- [Data provided]:
----

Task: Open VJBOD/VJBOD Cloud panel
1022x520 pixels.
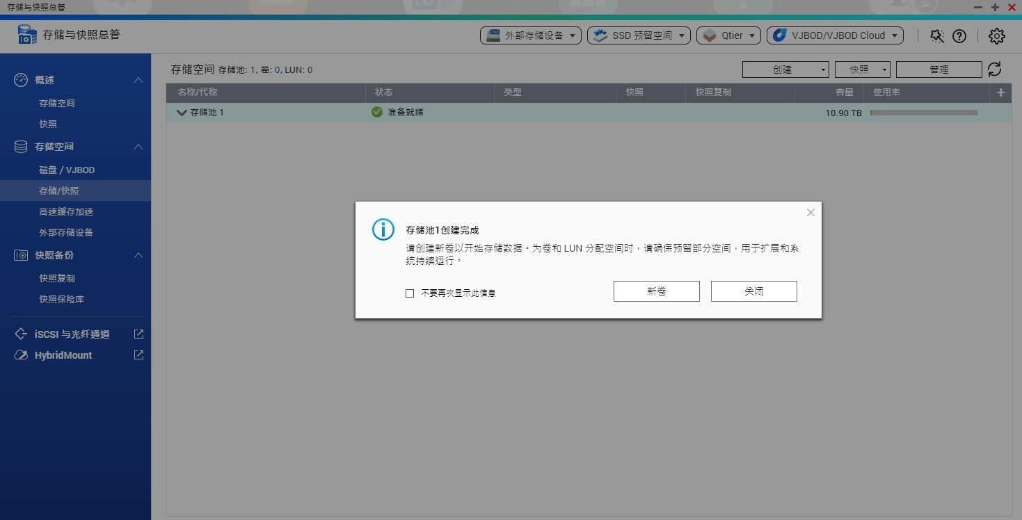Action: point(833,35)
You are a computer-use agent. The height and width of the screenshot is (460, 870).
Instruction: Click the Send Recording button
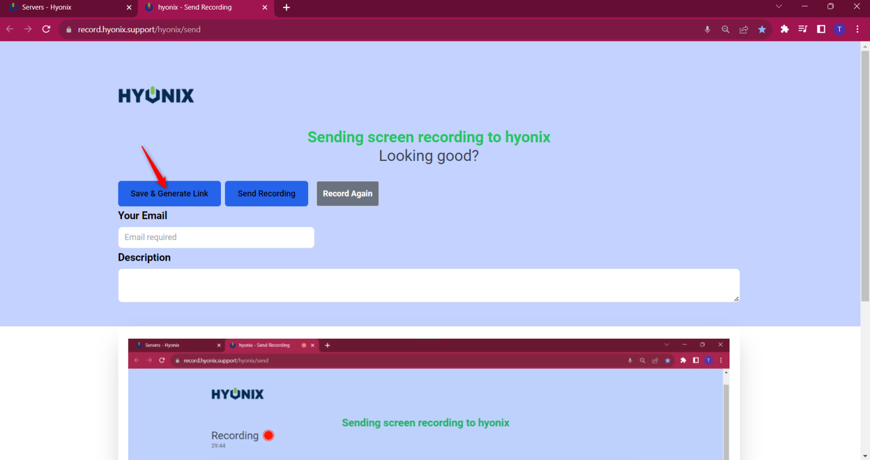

----

- [Problem]: Could every entry be restated word for word, pictures excluded?

- [Exercise result]:
Task: Open VJBOD/VJBOD Cloud panel
1022x520 pixels.
Action: point(833,35)
You are a computer-use agent. The height and width of the screenshot is (460, 870).
Instruction: Click the Send Recording button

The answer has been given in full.